Greg Becker, director ejecutivo del Silicon Valley Bank (SVB), fue uno de los muchos ejecutivos poderosos que presionaron en el Congreso para debilitar la ley. En 2018, ganaron los grandes bancos. Con el apoyo de los dos partidos, el presidente Donald Trump firmó una ley para revertir algunas partes fundamentales de la Ley Dodd-Frank. Los reguladores, incluido el presidente de la Reserva Federal estadounidense, Jerome Powell, agravaron aún más la situación, al dejar que las entidades financieras se cargaran de riesgo.
Bancos como el SVB —que antes de que los reguladores lo cerraran el viernes se había convertido en el 16.º mayor banco de Estados Unidos— consiguieron que les suavizaran los requisitos severos, basándose en la irrisoria afirmación de que, en realidad, los bancos como ellos no eran grandes y, por tanto, no necesitan una supervisión fuerte.
Yo luché contra esos cambios. En vísperas de la votación en el Senado en 2018, advertí: “Washington está a punto de ponerles más fácil a los bancos que eleven el riesgo, más fácil que pongan en riesgo a nuestros electores, más fácil que pongan en peligro a las familias estadounidenses, solo para que los consejeros delegados de estos bancos puedan tener un nuevo avión corporativo y añadir otra planta a su nueva sede corporativa”.
Ojalá me hubiese equivocado. Pero, el viernes, los ejecutivos del SVB estaban muy ocupados pagando bonificaciones congratulatorias horas antes de que la Corporación Federal de Seguro de Depósitos (FDIC, por su sigla en inglés) se apresurara a hacerse cargo de su institución en colapso, alarmando a innumerables empresas y organizaciones sin ánimo de lucro con cuentas en el banco ante la posibilidad de no poder pagar sus facturas ni a sus empleados.
El SVB sufrió una mezcla tóxica de gestión del riesgo y supervisión endeble. Por su parte, el banco dependía de un grupo concentrado de empresas tecnológicas con grandes depósitos, lo que generaba una proporción anormalmente elevada de depósitos no asegurados. Esto significaba que la debilidad de un solo sector de la economía podía amenazar la estabilidad del banco.
En vez de gestionar ese riesgo, el SVB canalizó esos depósitos hacia bonos a largo plazo, lo que dificultó la respuesta del banco ante una retirada de fondos. El SVB, al parecer, no se protegió contra el riesgo evidente de la subida de los tipos de interés. Este modelo de negocio era estupendo para los beneficios a corto plazo del SVB, que se dispararon casi el 40 por ciento en los últimos tres años, pero ahora sabemos cuál es su costo.

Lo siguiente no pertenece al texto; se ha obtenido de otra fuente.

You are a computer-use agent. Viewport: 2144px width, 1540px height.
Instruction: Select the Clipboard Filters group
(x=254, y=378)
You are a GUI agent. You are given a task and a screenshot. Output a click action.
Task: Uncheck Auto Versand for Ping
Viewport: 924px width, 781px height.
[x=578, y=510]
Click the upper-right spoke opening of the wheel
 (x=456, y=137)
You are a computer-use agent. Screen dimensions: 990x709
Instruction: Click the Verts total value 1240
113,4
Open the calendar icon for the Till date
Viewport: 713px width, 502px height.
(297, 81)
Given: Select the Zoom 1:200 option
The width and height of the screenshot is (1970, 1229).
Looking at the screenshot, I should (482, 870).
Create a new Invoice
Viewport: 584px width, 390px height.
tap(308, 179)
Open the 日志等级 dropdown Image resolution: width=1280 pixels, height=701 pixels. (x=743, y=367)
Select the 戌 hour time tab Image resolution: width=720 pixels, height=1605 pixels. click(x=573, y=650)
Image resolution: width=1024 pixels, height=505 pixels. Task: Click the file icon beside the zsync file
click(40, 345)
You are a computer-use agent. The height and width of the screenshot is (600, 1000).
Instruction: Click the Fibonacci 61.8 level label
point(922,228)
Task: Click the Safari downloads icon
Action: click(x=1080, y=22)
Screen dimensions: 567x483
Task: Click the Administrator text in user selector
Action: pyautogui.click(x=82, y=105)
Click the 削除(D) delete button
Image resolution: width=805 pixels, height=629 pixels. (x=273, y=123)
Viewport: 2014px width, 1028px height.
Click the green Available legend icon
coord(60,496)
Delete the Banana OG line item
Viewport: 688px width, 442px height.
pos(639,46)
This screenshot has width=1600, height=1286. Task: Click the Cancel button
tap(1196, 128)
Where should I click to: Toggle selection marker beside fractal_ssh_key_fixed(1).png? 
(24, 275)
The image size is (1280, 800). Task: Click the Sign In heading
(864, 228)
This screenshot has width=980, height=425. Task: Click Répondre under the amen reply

El colapso del SVB desencadenó un contagio inminente que los reguladores pensaron que debían contener, lo que los llevó a la decisión de disolver el Signature Bank. Signature había publicitado su seguro de la FDIC mientras se creaba una base de clientes inclinada hacia las arriesgadas firmas de criptomonedas.
Si el Congreso y la Reserva Federal no hubiesen revertido las medidas de supervisión más estrictas, el SVB y Signature habrían estado sujetos a unos mayores requisitos de liquidez y capital para resistir a los choques financieros. Se les habría exigido que realizaran pruebas de estrés periódicas para sacar a la luz sus vulnerabilidades y apuntalar sus negocios. Pero, como esos requisitos se derogaron, cuando un pánico bancario como los de siempre golpeó al SVB, el banco no pudo resistir la presión, y el colapso de Signature le siguió de cerca.
El domingo por la noche, los reguladores anunciaron que asegurarían todos los depósitos tanto del SVB como del Signature y que se devolvería la cantidad completa. No solo a pequeñas empresas y organizaciones sin ánimo de lucro, sino también a compañías milmillonarias, criptoinversores y las mismas firmas de capital riesgo que en primera instancia desencadenaron el pánico bancario que afectó al SVB, todo en nombre de la prevención de nuevos contagios.
Los reguladores han dicho que serán los bancos, y no los contribuyentes, los que sufraguen el costo del respaldo federal necesario para proteger los depósitos. Veremos si es cierto. Pero no es sorpresa que los estadounidenses estén escépticos ante un sistema que mantiene en el limbo a millones de prestatarios de créditos estudiantiles, pero interviene de la noche a la mañana para asegurar que las criptoempresas milmillonarias no pierdan ni un centavo en los depósitos.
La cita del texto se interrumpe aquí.